Every day in this short course we spent time learning these divisions of medical devices from lectures presented by Dr. Richardson and Luis Diego Gené, a Costa Rican and previous Rice GMI graduate. There was a unique twist embedded in our learning process that truly made this week extra fun. Each group (3 work professionals and 1 Rice student) picked one medical device on the market and applied our new skills deconstructing how this device traveled from ideas and concepts all the way to the market.
I enjoy these hands-on projects for multiple reasons. Project-based learning revamps a typical lecture format (sit down and listen, furiously write/type, try to remember info) and inserts real-life applications (a medical device on the market) through creative processes. At the end of the week each group would be expected to give an English presentation on their device to a panel of industry professionals. When I came to class on Monday, I knew each team would pick one medical device based on group interest and experience- so I came prepared with a rough list of medical devices with varying complexity.
~a very short and very rough list of medical devices which interest me~
Thing that makes you less hungry, stomach clamp thing?

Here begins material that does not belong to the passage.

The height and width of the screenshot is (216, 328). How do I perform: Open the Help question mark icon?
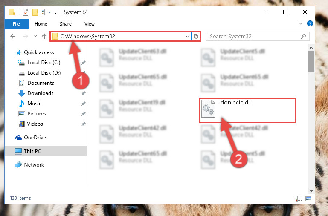[310, 23]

I wrote this list during breakfast on Monday morning, so I didn’t have time to learn what “stomach clamp thing” really was. I was looking forward to my other team member’s input, as I definitely only had interest and no expertise on these medical devices. On my team there was Salem, Pablo, and Maria who had 26, 7, and 1 years work experience respectively. Salem and Pablo had worked together in the past, so they suggested our team should work on their old project on NextGen LAP-bands. I had no idea what this device was, but valued the opportunity learning from 2 experienced minds on this device. After I agreed to work on this device, I flipped open my laptop and typed in LAP-bands. And look what popped up!

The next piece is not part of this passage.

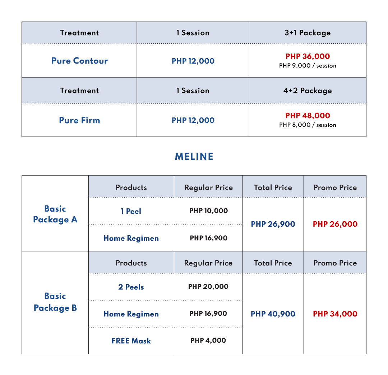Click the PHP 8,000 / session text
Screen dimensions: 388x375
tap(308, 125)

It was the stomach clamp thing!! Needless to say I was floored at this coincidence. It was a great start to such a productive week.
On Friday my team presented our “reverse engineering” project to a panel of industry professionals. I was very happy with our results, and it was fun listening to other teams and their presentations as well. After the presentations and a reception, the GMI team had the opportunity to tour a breast implant manufacturing line. The tour was highly detailed and very interesting, and I felt like I was experiencing the TV show “How It’s Made” in real life. Because of strict sanitary codes, we had to dress up in white gowns called Bunny Suits. Men with beards had to wear special face covers, and women couldn’t wear heels and had to have their entire foot covered. Since the group had just finished presentations just one hour prior, several women were wearing heels or flats. Luckily, the company had several pairs of giant socks and disposable shoes handy so we could properly cover our feet. I can’t give much info about the tour since I signed a non disclosure agreement, but here is some general information about my experience:
- It’s rather difficult to get into a bunny suit without contaminating anything
- This company makes 1,800 different sizes of implants
- It usually takes 7-9 days for an implant to be made start to finish
- You’re not allowed to touch anything
- The rooms are strategically pressurized to keep dirt particles from flowing in and contaminating the implants
- Our tour guide was a processing engineer, and it took him 8 months to learn the entire process of breast implant manufacture in chemical and mechanical detail to give a tour. Great job Marlin!